The Book Cellar in Lincoln Square has something for everyone. Of course, there are books, lots of books along with a friendly and knowledgeable staff that is ready with recommendations. There is great atmosphere including a window nook furnished with oversized plush chairs perfect for relaxing with a good book after a long day at the office. Even better, there is wine, gourmet sandwiches, soups and Julius Meinl specially brewed coffee—delicious! Top all that off with one of those award-winning cupcakes from Southport Grocery (try the chocolate chip) and you’re good to go or better yet stay for tonight’s ESSAY FIESTA.
Every third Monday the Book Cellar hosts this special event. This month local writers Keith Ecker and Alyson Lyon relate humorous, true-life tales by Chicago-area comedians, novelists, poets, journalists, bloggers and playwrights. Come early, if you can, and walk the unique Lincoln Square neighborhood consisting of approximately 300 local businesses including The Old Town School of Folk Music. Then settle in at the Book Cellar, check out their rotating list of reds and whites, warm up with hot cocoa or a hot caramel apple cider and laugh the evening away at the ESSAY FIESTA. 7p.m., 4736-38 N. Lincoln Ave., Lincoln Square. (773) 293 2665.
It’s Selection Sunday and many Chicago eyes along with the rest of the nation will be watching closely. Who will be chosen, who’s already in and who will be snubbed. Last year North Carolina was belle of the ball. This year she’ll be lucky to get a date to the NIT. No wonder they call it the Big Dance.

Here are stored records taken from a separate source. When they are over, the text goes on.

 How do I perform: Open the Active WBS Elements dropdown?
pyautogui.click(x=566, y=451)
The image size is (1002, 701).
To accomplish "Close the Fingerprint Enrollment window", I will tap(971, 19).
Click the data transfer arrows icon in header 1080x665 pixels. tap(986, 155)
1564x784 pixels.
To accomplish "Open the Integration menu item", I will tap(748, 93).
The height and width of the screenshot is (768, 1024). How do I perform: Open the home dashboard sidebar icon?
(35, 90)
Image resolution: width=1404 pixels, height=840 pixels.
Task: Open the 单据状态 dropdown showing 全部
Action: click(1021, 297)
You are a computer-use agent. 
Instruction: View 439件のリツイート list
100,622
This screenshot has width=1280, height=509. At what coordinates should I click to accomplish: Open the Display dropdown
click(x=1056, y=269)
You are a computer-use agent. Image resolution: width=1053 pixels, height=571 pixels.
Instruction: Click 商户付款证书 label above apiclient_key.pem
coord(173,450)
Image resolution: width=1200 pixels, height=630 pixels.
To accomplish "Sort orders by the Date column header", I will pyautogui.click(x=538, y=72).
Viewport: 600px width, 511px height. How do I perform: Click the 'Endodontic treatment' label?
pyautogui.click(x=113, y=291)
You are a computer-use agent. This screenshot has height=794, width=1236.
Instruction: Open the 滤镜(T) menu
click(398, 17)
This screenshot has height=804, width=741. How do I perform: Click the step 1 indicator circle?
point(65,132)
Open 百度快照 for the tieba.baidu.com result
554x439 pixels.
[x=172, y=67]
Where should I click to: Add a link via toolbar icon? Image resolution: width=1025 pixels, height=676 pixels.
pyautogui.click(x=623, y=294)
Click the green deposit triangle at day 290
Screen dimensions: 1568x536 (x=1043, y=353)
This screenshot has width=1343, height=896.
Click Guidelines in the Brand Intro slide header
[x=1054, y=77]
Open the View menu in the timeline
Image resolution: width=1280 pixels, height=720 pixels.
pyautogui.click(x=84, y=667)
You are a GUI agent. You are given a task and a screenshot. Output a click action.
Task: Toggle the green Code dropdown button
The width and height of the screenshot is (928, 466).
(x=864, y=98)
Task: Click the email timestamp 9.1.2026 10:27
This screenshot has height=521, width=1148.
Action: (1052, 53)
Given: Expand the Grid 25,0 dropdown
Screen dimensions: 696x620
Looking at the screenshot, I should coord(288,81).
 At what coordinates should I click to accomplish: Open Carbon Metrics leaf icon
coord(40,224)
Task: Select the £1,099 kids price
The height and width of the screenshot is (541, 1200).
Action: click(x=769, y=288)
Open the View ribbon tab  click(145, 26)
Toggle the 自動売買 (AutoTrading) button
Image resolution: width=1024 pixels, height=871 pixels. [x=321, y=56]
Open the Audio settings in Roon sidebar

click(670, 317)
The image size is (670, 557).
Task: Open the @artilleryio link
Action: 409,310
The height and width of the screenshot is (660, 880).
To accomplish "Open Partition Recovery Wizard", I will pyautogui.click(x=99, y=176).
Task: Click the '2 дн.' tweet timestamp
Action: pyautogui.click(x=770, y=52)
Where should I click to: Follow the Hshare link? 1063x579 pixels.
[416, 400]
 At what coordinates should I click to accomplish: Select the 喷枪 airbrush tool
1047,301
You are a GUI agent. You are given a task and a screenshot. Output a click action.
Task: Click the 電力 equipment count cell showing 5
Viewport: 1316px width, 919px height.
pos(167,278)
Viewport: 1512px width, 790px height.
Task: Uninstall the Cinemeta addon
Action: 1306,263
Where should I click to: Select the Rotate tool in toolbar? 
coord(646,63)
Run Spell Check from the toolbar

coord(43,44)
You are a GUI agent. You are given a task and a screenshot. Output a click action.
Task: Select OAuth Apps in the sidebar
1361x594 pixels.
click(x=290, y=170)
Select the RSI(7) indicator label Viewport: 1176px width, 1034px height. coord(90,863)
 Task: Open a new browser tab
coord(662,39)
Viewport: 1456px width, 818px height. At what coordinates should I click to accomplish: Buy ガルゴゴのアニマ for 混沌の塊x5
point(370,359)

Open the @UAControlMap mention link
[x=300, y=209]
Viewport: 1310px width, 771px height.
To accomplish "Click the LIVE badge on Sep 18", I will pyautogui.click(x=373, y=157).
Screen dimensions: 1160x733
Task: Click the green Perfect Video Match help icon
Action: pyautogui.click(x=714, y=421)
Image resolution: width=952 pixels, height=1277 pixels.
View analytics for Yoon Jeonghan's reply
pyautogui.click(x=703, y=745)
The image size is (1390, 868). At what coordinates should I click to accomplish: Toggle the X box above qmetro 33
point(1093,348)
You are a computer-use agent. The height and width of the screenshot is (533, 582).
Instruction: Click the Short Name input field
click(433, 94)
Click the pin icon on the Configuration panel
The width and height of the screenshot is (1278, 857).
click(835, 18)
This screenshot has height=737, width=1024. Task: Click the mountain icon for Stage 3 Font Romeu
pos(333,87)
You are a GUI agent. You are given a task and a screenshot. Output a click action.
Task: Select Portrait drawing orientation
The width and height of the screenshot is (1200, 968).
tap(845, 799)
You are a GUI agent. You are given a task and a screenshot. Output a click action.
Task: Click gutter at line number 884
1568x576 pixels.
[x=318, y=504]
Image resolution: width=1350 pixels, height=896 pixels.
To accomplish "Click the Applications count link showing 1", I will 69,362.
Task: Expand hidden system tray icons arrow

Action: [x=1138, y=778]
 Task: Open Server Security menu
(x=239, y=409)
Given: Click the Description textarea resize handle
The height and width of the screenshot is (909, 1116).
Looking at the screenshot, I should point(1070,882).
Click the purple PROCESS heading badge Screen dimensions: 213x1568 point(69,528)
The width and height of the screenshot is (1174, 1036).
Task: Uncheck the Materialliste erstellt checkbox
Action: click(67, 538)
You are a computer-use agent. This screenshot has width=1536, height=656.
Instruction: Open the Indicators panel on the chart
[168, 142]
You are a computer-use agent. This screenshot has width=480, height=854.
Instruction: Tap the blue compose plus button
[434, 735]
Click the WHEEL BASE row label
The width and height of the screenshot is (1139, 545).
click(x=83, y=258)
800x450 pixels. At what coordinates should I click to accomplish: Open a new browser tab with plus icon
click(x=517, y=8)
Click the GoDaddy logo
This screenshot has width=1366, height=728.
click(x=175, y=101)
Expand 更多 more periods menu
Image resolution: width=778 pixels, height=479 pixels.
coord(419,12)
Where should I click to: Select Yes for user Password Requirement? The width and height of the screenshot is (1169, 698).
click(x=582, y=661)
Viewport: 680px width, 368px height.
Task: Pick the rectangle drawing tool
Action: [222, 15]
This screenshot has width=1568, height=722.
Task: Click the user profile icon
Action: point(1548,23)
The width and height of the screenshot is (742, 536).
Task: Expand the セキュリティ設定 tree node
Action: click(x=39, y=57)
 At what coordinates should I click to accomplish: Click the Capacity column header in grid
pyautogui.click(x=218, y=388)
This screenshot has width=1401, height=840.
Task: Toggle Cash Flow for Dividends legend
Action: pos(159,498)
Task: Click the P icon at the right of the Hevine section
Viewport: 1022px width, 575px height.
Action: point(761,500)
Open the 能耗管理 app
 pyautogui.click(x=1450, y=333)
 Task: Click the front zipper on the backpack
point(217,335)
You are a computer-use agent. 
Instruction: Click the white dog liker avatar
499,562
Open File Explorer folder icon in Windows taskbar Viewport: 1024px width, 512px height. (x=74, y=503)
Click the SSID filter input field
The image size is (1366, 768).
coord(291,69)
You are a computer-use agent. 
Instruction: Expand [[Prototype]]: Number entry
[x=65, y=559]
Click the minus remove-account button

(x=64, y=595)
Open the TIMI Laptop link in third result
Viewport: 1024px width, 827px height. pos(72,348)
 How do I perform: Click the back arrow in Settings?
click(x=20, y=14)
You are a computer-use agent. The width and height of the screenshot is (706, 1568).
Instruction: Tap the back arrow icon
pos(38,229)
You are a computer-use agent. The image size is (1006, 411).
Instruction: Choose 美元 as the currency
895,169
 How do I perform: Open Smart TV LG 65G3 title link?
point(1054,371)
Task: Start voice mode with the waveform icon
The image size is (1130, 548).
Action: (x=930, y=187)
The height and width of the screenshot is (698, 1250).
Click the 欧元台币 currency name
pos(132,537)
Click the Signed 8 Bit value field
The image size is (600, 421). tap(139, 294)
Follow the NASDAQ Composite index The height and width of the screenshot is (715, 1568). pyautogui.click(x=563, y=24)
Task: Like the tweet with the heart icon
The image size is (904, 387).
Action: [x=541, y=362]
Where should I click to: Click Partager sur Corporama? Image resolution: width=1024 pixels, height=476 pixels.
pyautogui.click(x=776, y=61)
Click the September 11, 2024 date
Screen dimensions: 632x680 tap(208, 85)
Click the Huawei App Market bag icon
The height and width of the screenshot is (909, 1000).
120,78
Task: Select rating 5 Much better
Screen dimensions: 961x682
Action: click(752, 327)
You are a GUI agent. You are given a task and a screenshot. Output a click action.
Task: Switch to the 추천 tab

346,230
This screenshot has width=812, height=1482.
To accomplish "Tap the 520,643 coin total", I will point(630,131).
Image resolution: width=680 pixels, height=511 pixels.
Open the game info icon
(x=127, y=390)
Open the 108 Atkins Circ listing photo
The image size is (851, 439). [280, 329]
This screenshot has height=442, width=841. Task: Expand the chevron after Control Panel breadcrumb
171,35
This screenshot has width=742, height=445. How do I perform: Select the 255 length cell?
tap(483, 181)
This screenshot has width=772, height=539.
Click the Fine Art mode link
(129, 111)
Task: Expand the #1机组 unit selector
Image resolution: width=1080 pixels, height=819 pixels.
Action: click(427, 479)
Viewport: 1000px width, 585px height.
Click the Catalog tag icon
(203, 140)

Even though St. Patrick’s Day isn’t until Wednesday, Chicago begins the celebration in earnest today.
A FEW OF MANY EVENTS
Dyeing of the Chicago River.
This time-honored Chicago tradition is visible from the east side of the Michigan Avenue bridge, the west side of Columbus Drive bridge and upper or lower Wacker Drive between Columbus Drive and Michigan Avenue. The river is dyed a very bright green that should remain that way throughout the day even if you sleep in for the actual dyeing event. However it is most spectacular right after its initial dye job and with today’s rain will be fading faster than usual.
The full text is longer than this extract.